Given the wide and varied nature of security threats outlined above, the implementation of strong security measures is a foregone requirement. Nonetheless, even with strong measures in place, organisations…must anticipate casualties, loss or damage to equipment and infrastructure and make allowances accordingly.

Armed close protection support, convoy protection, effective static guard forces, constant threat analysis and rigorous ongoing security risk assessment methodologies, sufficient physical security and protective equipment and vehicles are all essential requirements. Additionally, a flexible yet detailed crisis management plan should be in place and fully tested/rehearsed prior to deployment, and suitable evacuation plans and measures should be available for each phase of the project.

Oh no, that’s their assessment of the post-invasion oil-world situation. Anyway, they’re clearly well qualified to make us all feel at home at Conference.

Someone called Mike Cunningham, assistant chief constable of Lancashire Constabulary (who face the unenviable task of policing the whole thing) evidently knows what’s best for us all:

Lancashire Constabulary wishes to assure delegates that all the security measures being used have been carefully considered and agreed as the most appropriate to protect your conference

Classic use of the passive tense to obfuscate.
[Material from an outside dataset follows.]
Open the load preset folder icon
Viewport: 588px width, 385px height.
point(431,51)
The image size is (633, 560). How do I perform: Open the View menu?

It doesnt feel as if anyone asked the conference delegates, or as if the process was co-created.

I should add that the delegates themselves, MPs, organisers, councillors are as normal and human as you could like. They’re just wrapped in this weird BAA/Halliburton-like shell of people who seem to think you make the world a better place by treating everyone like a potential murderous fanatic.
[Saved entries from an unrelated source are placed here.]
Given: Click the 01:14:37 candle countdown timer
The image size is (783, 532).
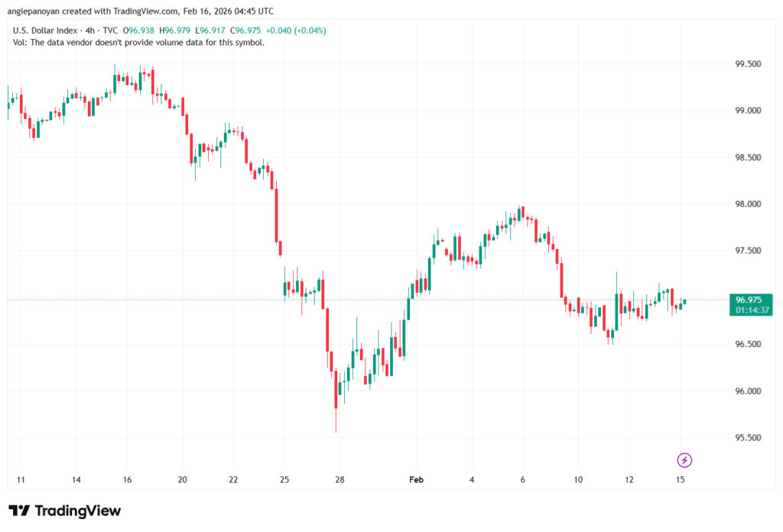Looking at the screenshot, I should [751, 310].
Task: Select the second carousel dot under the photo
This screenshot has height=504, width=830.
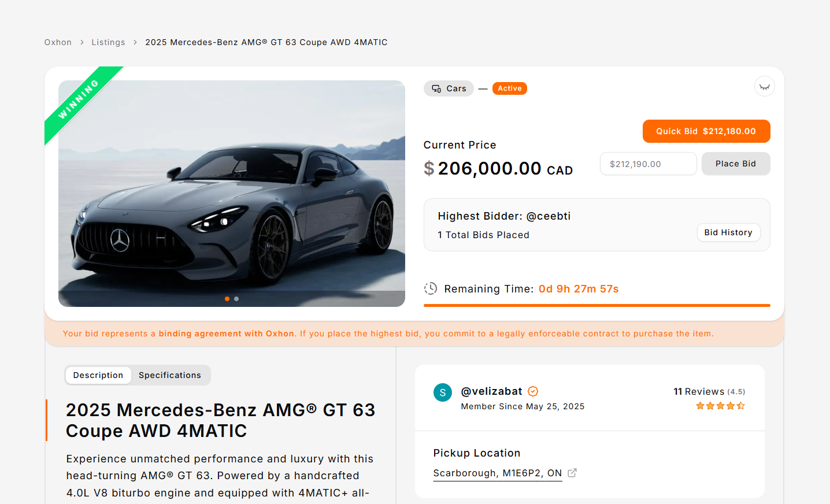Action: tap(236, 299)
3 Responses to “Providing a safe and secure environment for your conference”

 
Ian Brown wrote on September 30th, 2007 9:21 pm :

You were lucky – last year I almost missed speaking at the Labour party conference after finding a 3+ hour queue for passes at the event. Fortunately someone from the British Library was at the front of the line and able to collect mine for me!
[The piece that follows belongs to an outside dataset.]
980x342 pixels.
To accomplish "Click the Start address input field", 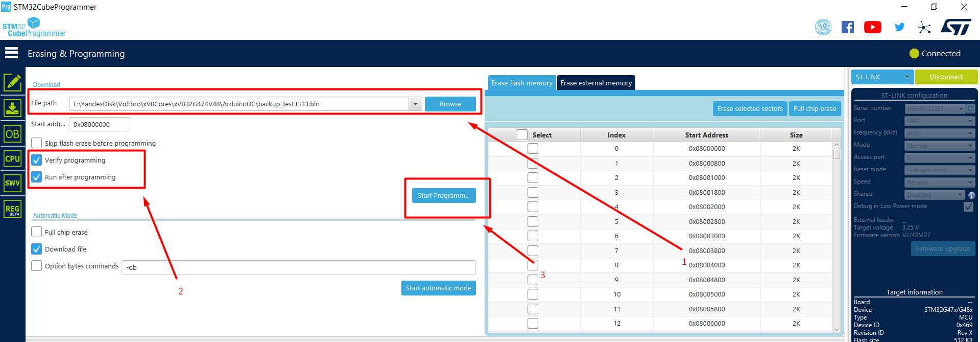I will (x=99, y=124).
Ideal Gov administrator wrote on October 4th, 2007 2:25 pm :

Postscript: happily the security in Blackpool was courteous, good humoured and not too intrusive. The elderly G4S people didn’t seem to be into any of that hooding, dog-attack and waterboarding stuff. They grumbled a bit about how their colleagues in Iraq were paid way more than they were, only to add “On second thoughts, I wouldn’t be out there at any price…”

ontwikkeling wrote on December 9th, 2007 5:30 pm :

Any other official resources about G45 except wiki ?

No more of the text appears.